Para determinar a melhor tecnologia para
tratamento, aproveitamento ou destinação final do lixo é necessário conhecer a
sua classificação, pois o lixo possui uma complexa composição, onde atuam
diversos elementos de diferentes fontes. O lixo pode ser classificado de acordo
com sua natureza física, composição química, origem, riscos potenciais ao meio
ambiente, entre outros fatores. Quanto a sua natureza e estado físico, o mesmo
pode ser classificado em sólido, líquido, gasoso e pastoso (Oliveira, 1997).
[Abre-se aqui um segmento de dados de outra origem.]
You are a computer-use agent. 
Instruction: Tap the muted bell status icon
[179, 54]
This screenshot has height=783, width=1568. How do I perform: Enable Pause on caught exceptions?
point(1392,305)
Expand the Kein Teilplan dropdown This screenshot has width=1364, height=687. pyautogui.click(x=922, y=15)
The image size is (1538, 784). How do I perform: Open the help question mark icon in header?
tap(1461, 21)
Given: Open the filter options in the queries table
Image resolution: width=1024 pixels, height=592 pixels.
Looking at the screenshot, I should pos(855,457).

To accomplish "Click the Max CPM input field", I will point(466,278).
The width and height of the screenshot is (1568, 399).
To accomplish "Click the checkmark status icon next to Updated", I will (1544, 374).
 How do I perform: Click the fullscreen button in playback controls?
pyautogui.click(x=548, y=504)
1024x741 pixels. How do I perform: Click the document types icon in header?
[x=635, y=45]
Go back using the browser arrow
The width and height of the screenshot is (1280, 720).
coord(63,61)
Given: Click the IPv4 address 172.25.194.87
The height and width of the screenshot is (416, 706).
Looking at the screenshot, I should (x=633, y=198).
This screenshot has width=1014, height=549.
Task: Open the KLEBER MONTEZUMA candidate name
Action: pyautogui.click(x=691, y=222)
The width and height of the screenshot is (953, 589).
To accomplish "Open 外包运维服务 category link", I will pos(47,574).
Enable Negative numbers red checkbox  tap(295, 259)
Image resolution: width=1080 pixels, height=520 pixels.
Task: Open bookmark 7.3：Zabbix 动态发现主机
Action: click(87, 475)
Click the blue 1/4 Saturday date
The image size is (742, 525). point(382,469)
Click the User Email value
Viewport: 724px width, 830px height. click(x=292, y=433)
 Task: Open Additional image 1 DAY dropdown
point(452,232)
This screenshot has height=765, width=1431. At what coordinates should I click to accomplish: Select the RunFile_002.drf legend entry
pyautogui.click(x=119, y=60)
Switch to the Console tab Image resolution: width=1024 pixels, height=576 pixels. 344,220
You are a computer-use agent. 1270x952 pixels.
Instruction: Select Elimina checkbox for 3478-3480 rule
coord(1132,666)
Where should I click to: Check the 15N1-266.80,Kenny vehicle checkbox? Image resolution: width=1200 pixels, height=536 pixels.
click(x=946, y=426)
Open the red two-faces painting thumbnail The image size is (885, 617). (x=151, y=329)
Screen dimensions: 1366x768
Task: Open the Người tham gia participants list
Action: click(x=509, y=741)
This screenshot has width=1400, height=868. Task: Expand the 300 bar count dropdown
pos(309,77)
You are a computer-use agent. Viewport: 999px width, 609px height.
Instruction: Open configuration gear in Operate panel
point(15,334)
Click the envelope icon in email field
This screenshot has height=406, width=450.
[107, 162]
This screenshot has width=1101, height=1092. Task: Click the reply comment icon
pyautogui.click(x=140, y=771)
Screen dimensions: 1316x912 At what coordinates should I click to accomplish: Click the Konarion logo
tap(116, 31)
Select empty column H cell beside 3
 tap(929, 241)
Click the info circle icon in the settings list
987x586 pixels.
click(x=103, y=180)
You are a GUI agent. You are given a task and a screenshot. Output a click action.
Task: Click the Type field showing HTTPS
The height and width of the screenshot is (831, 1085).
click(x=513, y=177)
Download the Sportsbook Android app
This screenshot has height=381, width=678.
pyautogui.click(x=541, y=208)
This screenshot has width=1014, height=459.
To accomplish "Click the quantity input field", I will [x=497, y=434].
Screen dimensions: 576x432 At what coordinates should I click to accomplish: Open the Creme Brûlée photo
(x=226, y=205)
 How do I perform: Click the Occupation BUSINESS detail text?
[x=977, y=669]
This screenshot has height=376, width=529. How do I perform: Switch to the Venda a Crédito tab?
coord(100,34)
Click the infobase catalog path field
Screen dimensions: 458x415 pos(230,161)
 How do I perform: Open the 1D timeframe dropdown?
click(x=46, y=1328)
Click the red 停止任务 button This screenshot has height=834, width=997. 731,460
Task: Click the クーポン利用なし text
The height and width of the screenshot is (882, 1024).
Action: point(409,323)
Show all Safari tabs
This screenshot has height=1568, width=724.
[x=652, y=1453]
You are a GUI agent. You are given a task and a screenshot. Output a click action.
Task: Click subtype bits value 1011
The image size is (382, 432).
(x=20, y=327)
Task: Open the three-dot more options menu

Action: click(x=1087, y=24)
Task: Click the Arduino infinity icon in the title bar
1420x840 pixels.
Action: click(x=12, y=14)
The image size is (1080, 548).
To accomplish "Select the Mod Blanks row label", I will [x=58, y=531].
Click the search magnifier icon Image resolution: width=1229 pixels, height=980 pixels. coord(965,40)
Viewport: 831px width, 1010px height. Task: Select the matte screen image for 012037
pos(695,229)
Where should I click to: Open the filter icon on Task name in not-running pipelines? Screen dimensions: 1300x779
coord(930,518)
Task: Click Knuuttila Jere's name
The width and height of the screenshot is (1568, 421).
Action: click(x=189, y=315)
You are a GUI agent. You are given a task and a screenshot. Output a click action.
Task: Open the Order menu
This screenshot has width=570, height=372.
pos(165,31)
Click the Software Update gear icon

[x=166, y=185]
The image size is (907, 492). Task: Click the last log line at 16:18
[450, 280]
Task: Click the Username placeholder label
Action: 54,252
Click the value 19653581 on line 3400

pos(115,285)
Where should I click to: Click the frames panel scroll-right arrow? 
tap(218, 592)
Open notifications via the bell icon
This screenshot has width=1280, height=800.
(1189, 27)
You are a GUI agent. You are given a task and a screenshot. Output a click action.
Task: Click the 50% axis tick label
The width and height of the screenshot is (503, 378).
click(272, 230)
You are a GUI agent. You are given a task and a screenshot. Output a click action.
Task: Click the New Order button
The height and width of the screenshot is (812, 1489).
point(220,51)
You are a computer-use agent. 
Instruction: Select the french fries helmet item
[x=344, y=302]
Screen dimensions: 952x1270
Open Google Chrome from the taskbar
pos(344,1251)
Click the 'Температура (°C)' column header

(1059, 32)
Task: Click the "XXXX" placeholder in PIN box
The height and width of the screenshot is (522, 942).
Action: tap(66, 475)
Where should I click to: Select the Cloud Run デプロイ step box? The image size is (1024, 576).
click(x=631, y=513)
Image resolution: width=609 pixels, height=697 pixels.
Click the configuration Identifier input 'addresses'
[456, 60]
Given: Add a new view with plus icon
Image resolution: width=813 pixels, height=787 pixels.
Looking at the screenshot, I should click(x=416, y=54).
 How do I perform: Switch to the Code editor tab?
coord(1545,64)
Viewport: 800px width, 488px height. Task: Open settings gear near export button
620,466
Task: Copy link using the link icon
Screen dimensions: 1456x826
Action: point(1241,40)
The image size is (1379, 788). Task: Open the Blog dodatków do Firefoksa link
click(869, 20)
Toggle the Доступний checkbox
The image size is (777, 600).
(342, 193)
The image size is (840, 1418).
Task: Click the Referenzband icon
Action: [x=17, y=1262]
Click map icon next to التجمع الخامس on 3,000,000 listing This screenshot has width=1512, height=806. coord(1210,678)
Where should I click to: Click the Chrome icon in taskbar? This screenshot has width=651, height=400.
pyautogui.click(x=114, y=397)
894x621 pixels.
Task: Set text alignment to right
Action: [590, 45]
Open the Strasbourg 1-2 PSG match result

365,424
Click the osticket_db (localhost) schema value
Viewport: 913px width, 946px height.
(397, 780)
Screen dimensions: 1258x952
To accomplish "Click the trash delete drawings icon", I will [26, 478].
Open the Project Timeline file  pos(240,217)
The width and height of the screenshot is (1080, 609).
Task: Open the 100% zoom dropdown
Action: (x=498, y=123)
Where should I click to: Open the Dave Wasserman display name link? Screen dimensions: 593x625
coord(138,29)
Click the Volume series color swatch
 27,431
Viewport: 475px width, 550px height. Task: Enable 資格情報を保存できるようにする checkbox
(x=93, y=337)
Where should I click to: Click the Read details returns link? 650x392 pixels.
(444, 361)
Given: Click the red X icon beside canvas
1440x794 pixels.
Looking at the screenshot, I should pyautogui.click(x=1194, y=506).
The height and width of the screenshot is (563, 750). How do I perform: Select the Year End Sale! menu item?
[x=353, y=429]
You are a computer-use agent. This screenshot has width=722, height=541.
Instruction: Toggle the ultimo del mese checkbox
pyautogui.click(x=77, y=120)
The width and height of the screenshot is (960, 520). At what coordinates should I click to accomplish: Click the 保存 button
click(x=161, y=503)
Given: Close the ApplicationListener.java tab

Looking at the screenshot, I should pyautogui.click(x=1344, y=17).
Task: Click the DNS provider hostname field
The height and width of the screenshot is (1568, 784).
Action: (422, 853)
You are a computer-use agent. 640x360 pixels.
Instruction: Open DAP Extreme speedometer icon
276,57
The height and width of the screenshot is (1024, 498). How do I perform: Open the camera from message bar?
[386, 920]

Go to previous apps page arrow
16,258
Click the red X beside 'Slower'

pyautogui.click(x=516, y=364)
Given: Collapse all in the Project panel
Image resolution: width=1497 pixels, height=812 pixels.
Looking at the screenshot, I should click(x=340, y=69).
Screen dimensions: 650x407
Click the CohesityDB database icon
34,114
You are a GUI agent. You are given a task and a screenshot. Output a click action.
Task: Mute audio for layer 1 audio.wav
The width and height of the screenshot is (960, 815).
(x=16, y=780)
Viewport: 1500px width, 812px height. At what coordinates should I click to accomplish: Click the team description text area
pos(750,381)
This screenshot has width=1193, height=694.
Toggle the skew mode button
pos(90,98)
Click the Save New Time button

No que se refere ao critério de origem e produção,
classifica-se da seguinte forma:
Lixo urbano: Formado por
resíduos sólidos em áreas urbanas, onde se incluem os resíduos domésticos, os
efluentes industriais domiciliares (pequenas indústrias de fundo de quintal) e
resíduos comerciais;
Lixo domiciliar: Formado pelos
resíduos sólidos de atividades residenciais, contém muita quantidade de matéria
orgânica, plástico, lata, vidro, papéis, etc;
Lixo comercial: Formado pelos
resíduos sólidos das áreas comerciais, compostos por matéria orgânica, papéis e
plásticos de vários grupos.
Lixo público: Formado por
resíduos provenientes de limpeza pública (areia, papéis, folhagem, poda de
árvores);
Lixo especial: Formado por
resíduos geralmente industriais, merece tratamento, manipulação e transporte
especial, são eles: pilhas, baterias, embalagens de agrotóxicos, embalagens de
combustíveis, de remédios ou venenos;
Lixo industrial: Nem todos os
resíduos produzidos por indústria, podem ser designados como lixo industrial.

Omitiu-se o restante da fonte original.